25 January 2017
Full Federal Court hands down decision on definition of ‘personal information’
On 19 January 2017, the Full Court of the Federal Court of Australia handed down its decision in Privacy Commissioner v Telstra Corporation Ltd  FCAFC 4. The decision concerned the interpretation of the definition of ‘personal information’ in the Privacy Act 1988 and the effect of the words ‘about an individual’, which are contained in that definition.
The appeal was brought by the Privacy Commissioner from the decision of the Administrative Appeals Tribunal (the Tribunal) in Telstra Corporation Ltd and Privacy Commissioner  AATA 991.
A journalist, Mr Grubb, requested access to all metadata regarding his mobile phone held by Telstra Corporation Ltd. Telstra gave him some information but refused to give him access to its mobile network data, which includes metadata. The Privacy Commissioner decided that the metadata was personal information as Telstra had the capacity to link the metadata with Mr Grubb’s account information, which meant Mr Grubb was identifiable.
The Tribunal disagreed, finding that the mobile network data was not information ‘about’ Mr Grubb. Rather, it was information about the way Telstra provided its services to Mr Grubb. In the Tribunal’s assessment, in determining whether information is personal information, it is not enough that an individual is identifiable (e.g. because an agency can link non-identifying information with other identifying information it holds). The information must also say something ‘about’ that identifiable individual.
Before the Full Court, the Privacy Commissioner argued that the Tribunal had incorrectly applied the statutory test by placing weight on the words ‘about an individual’ in the definition of personal information. The Privacy Commissioner submitted that, if there is information from which an individual’s identity could reasonably be ascertained, and the organisation holds that information, it will always be the case that the information is ‘about the individual’.

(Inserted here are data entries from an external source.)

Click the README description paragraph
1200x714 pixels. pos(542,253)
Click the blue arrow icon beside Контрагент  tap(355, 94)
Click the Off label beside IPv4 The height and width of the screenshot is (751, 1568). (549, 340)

The question on appeal was limited to the statutory construction of the words ‘about an individual’ as they applied in the Privacy Act 1988 (Privacy Act)before 12 March 2014. The Full Court was not asked to consider when it could be said that metadata could or would be about an individual.
Full Federal Court decision
The Full Court concluded that the words ‘about an individual’ in (the former) National Privacy Principle (NPP) 6.1 did have substantive effect and dismissed the appeal.

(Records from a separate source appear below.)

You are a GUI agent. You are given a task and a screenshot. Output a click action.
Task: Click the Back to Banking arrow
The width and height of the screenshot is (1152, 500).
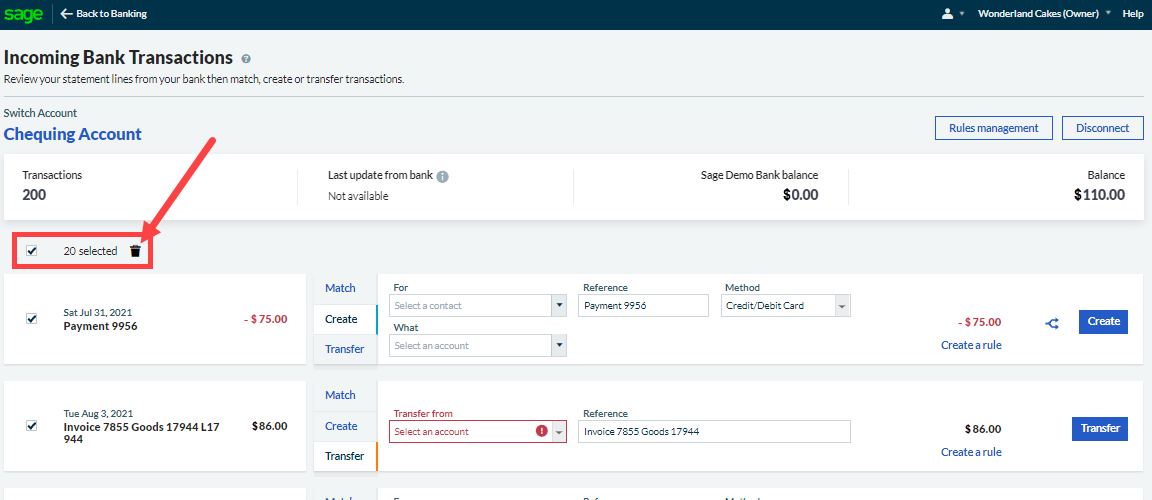(x=67, y=14)
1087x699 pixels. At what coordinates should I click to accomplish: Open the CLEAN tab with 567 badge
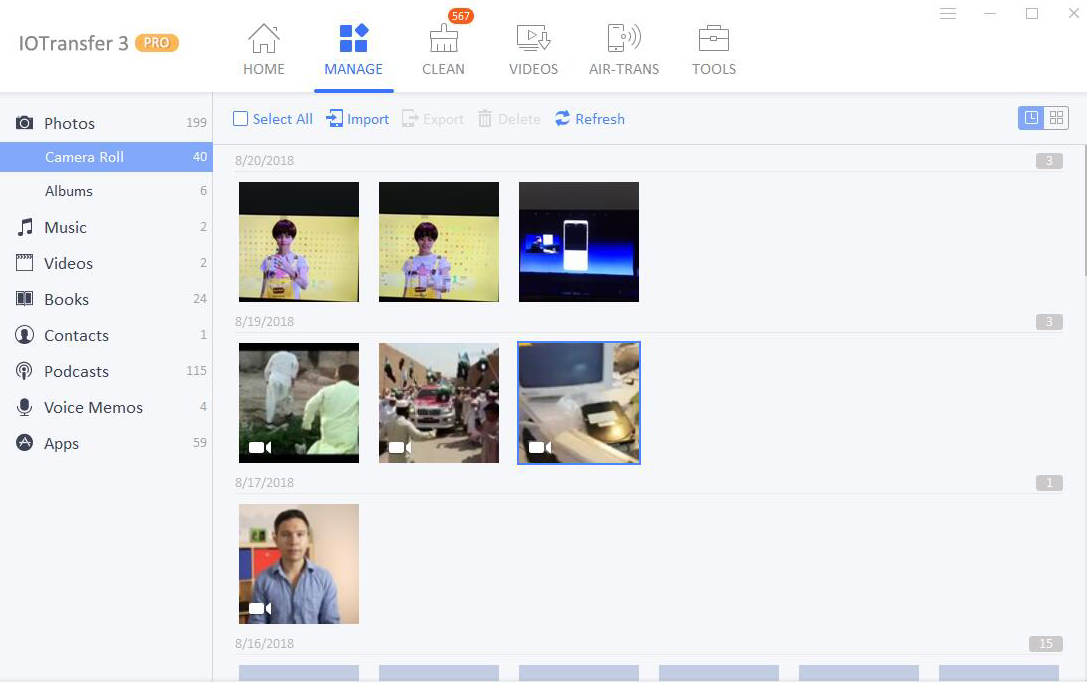443,47
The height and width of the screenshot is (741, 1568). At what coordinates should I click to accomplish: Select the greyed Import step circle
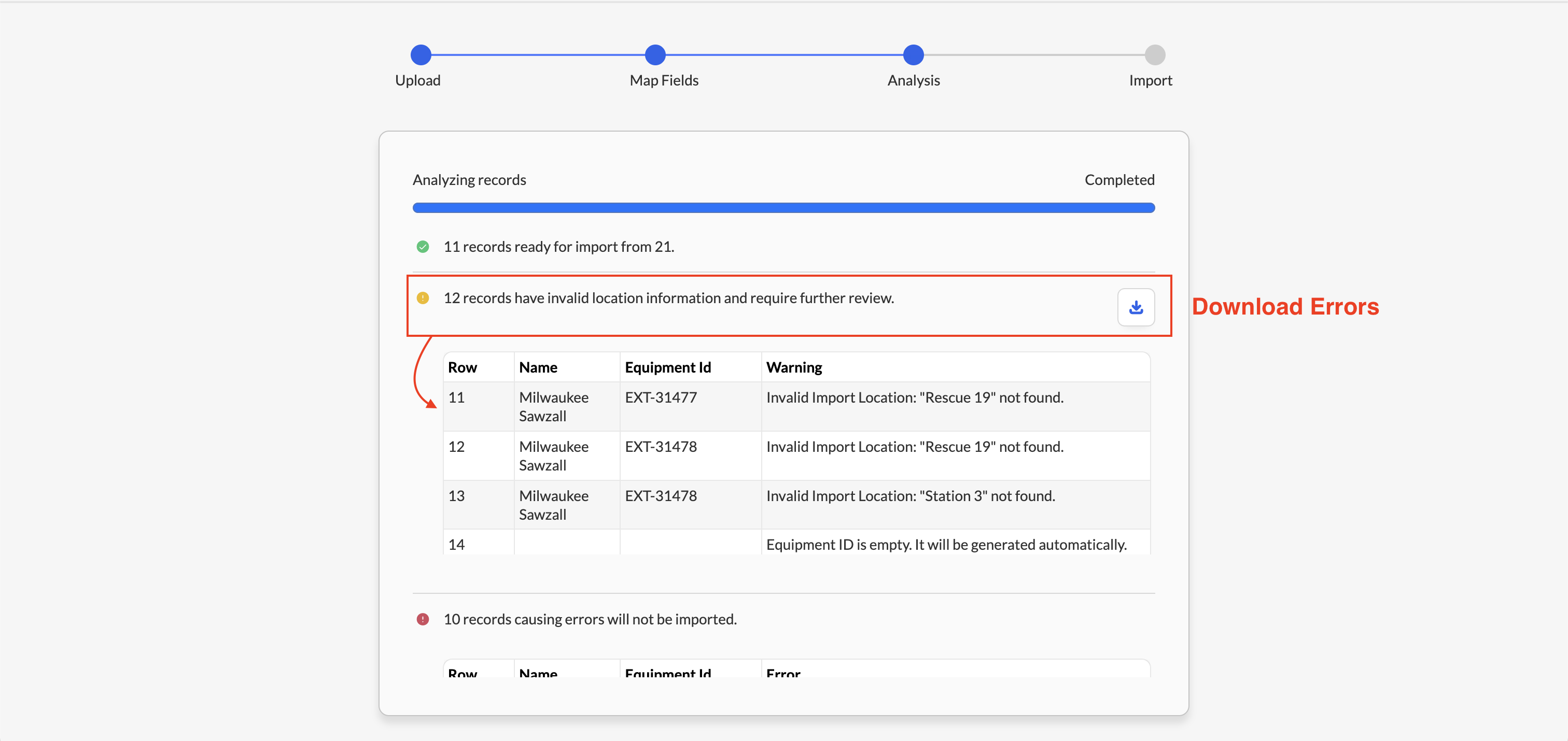[1155, 55]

The Full Court did not agree that the words ‘about an individual’ in the definition of ‘personal information’ can be ignored or have no work to do. The words direct attention to the need for the individual to be ‘a subject matter’ of the information or opinion. While information and opinions can have multiple subject matters, the Full Court said it is necessary in every case to consider whether each item of information requested, individually or in combination with other items, is ‘about an individual’. This will require an evaluation of the facts of any individual case, in the same way that an agency is required to determine whether identity can reasonablybe ascertained.
The Australian Privacy Foundation and the New South Wales Council for Civil Liberties applied for leave to be heard as amici curiae. The basis for the application was to put before the Court a range of international materials. The Full Court dismissed the application for leave on the basis that the volume of overseas case law upon which they relied concerned legislation which was worded differently and based upon a different context and background, even though ultimately the case law was derived from the same broadly worded international instruments.
Implications for agencies
The decision has implications for the interpretation of the current definition of personal information in the Privacy Act, which includes the requirement that information be ‘about’ an individual.
The decision does not mean that metadata, or data that can be linked with other data, can never be ‘about’ an individual. As the case was decided purely on a question of statutory construction, the Full Court did not given much guidance on how to undertake the evaluative task to determine when information will be ‘about’ a person. But the decision does resolve that this is a question that must be asked.